▼▼▼

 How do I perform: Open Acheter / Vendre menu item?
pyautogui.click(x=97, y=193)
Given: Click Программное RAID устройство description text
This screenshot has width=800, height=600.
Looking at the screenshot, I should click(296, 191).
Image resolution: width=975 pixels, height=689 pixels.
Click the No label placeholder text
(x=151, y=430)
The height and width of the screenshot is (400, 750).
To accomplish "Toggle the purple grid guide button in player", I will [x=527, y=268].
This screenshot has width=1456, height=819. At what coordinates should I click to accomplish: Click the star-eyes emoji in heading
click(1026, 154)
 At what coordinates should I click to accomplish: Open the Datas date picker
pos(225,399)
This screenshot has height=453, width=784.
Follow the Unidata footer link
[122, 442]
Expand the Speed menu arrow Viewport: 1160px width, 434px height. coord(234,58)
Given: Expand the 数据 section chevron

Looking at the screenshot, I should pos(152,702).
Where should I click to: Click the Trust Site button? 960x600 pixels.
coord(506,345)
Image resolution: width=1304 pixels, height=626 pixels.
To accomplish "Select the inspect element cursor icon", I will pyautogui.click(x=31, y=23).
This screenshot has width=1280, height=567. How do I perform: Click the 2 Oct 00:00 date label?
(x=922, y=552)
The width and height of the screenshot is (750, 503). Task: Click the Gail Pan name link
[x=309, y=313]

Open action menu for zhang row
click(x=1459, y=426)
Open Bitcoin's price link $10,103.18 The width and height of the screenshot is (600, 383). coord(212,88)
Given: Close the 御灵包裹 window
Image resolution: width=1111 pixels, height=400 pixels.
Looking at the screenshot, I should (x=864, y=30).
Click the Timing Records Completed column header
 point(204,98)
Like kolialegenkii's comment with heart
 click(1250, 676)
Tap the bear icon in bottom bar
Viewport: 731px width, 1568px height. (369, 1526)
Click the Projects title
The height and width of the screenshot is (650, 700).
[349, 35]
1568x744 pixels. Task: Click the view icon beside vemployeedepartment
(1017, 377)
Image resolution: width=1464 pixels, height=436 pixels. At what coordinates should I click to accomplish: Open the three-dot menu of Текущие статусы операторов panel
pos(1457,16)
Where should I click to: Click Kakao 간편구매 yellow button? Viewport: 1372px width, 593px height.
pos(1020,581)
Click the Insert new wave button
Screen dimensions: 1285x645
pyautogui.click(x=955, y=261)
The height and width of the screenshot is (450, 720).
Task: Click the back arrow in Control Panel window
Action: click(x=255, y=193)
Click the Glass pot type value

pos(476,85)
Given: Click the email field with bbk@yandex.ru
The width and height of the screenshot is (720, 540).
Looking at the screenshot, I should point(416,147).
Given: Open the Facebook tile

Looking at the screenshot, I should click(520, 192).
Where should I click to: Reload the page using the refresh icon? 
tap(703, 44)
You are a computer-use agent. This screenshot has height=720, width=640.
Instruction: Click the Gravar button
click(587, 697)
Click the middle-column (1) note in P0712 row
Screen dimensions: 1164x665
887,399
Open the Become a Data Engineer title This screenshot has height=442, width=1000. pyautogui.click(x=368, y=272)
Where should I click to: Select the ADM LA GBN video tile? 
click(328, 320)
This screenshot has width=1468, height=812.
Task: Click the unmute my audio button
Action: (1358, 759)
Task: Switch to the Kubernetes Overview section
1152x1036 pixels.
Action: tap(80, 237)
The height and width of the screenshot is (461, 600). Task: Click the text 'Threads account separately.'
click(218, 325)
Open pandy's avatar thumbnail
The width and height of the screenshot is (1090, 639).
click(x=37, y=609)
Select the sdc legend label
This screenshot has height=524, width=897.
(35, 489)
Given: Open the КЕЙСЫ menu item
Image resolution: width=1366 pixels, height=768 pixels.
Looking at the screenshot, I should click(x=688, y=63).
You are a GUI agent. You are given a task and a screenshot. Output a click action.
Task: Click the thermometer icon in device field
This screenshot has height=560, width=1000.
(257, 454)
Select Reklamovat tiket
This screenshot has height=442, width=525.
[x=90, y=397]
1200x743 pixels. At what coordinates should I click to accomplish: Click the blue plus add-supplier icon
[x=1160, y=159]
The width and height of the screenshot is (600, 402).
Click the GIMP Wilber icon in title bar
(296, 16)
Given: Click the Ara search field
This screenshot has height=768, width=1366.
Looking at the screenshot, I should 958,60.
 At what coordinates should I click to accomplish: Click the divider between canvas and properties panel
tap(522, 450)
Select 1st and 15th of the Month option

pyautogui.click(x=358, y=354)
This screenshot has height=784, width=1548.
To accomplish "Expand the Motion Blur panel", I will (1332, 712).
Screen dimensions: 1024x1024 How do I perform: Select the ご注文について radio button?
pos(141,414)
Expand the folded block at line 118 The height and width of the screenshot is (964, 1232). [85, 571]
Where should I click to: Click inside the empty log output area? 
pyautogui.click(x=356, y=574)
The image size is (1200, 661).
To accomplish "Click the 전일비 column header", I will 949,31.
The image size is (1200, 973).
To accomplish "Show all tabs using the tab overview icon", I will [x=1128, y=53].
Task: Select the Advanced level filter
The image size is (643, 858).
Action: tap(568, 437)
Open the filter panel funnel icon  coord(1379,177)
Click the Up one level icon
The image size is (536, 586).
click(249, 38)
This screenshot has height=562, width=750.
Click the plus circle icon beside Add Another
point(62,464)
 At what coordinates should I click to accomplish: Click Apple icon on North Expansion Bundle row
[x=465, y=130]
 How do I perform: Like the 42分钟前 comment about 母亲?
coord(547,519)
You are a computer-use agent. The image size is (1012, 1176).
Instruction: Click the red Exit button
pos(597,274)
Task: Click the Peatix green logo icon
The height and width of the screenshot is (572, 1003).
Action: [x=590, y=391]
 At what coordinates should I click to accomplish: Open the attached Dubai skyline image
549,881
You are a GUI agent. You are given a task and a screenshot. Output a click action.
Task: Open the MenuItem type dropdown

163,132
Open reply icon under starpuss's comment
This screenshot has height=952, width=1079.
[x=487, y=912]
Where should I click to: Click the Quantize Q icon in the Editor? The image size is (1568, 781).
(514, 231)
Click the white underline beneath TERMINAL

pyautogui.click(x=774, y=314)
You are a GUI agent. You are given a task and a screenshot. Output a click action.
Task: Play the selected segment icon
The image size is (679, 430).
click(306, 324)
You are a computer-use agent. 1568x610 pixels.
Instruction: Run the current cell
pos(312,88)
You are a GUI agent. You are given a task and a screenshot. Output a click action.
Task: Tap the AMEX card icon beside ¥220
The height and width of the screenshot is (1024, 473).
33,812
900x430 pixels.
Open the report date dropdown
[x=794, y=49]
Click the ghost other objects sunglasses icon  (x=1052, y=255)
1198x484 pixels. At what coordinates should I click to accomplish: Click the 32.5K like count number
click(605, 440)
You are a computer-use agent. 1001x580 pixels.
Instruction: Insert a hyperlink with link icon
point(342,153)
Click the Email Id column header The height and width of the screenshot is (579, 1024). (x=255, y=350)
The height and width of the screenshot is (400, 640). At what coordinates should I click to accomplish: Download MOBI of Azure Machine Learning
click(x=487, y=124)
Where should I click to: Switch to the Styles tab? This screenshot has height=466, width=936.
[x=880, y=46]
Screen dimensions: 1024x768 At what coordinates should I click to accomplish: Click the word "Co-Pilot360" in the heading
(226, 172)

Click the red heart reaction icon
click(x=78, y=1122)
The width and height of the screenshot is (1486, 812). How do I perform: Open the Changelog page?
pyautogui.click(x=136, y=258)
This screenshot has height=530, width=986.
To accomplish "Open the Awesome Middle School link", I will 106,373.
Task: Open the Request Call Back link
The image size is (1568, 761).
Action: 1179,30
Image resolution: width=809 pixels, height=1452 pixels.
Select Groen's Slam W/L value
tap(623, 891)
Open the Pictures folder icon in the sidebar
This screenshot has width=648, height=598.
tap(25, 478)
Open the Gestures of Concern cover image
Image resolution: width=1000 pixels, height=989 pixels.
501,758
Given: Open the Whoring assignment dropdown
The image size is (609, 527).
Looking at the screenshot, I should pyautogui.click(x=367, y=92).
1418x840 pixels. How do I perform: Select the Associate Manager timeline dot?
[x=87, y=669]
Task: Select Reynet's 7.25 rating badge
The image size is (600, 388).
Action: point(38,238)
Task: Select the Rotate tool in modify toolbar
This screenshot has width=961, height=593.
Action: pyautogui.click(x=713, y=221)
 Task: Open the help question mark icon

▲▲▲

Return each line of the entries that holds the string "computer".

You are a computer-use agent. This screenshot has height=720, width=640.
You are a computer-use agent. The image size is (1012, 1176).
You are a computer-use agent. 1568x610 pixels.
You are a computer-use agent. 1001x580 pixels.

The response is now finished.